Maude was 54 when she made her block for the quilt.  In 1937 Maude and farmer husband George had only been married a few years.  Both George and Maude had been married before; Maude’s first husband was killed by a freight train as he was walking along the railroad tracks.  George was a widower; neither George not Maude had any children.

In the 1940 census George Laughlin’s occupation was listed as ‘farmer’ and the number of hours worked in the previous week was 60.  Maude Laughlin’s occupation was ‘housework’; hours worked was left blank on the form.  I wonder if Maude was amused or dismayed by the lack of significance of her labour compared to that of her spouse. 




In the late 1930s 25% of American farms were connected to the electricity grid.  Power poles ran alongside main transport routes so connection depended on proximity to main roads.  If the Laughlin’s farm did not have a grid connection they would have other sources of power.  Windmills, gasoline engines and sets of batteries were standard power sources.  Kerosene lamps were used for lighting and the cellar or icebox would keep food cold. 

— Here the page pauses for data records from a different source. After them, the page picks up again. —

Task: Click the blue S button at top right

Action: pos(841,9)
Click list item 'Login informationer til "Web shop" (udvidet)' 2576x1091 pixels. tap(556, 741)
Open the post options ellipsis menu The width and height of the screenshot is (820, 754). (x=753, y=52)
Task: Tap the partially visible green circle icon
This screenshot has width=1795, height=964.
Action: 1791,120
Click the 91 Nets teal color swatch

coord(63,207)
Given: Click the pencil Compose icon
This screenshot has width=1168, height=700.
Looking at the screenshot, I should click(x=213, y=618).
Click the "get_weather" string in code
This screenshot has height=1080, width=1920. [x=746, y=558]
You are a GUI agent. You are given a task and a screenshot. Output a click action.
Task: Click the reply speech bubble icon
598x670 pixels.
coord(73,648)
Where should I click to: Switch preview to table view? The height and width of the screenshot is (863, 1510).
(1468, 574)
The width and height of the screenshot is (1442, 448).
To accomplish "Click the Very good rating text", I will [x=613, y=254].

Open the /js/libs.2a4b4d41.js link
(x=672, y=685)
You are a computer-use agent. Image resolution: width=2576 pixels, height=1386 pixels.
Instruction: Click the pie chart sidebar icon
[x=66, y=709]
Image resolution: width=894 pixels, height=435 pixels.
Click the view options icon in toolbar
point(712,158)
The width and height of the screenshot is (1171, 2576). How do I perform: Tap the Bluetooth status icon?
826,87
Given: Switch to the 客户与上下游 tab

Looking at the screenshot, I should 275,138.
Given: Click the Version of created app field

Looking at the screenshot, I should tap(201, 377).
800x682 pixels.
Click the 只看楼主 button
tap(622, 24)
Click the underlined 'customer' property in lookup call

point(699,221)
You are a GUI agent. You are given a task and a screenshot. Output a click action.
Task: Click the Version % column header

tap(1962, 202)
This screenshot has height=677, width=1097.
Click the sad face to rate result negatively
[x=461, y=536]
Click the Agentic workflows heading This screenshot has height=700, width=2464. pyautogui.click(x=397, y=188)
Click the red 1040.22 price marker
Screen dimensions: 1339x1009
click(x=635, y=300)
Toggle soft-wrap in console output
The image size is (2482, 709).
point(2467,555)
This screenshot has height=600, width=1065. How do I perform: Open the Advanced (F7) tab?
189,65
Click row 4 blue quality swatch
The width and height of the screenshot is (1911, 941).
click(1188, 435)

Connecting the farm to the electricity network was actively promoted in the 1930s especially for dairy farmers.  The modern farmer needed pumps for automatic watering systems for cows to drink from; milking machines; motorised cream separators; and of course refrigeration instead of ice.  Electricity saved labor and farm costs and thus boosted profits.



When the electricity arrived in the farmhouse the first use was for lighting.  Next were electric irons and vacuum cleaners.  Kitchen refrigerators remained very expensive for years and the uptake was slow.  
 



In 1937 the thrifty housewife could trade in her old vacuum cleaner and purchase a new one for $21, ten days free trial.  An electric washing machine with wringer was $29.95, although the modern gasoline motor washing machine was still a best seller.  She could even buy an electric kitchen range from the mail order catalogue with


 …inside oven light, a sensational new feature.  Lights up automatically as the oven door is opened, illuminating every corner of the oven.”
 



Contrary to advertising electricity did not lessen the housewife’s workload.  Social expectations changed with the new power source.  Meals had to be better with more variety, houses needed to be cleaner and wardrobes of clothes were more varied and laundered more often.  Housewives in 1940 worked about 60 hours per week on the housework – just the same as their farming husbands.





“Orange Juice – This mixer is appearing in a new finish of chrome and white to fit the color scheme of the bride’s new kitchen.  It beats, and mixes, and mashes, too.  It has more strength than a dozen brides.”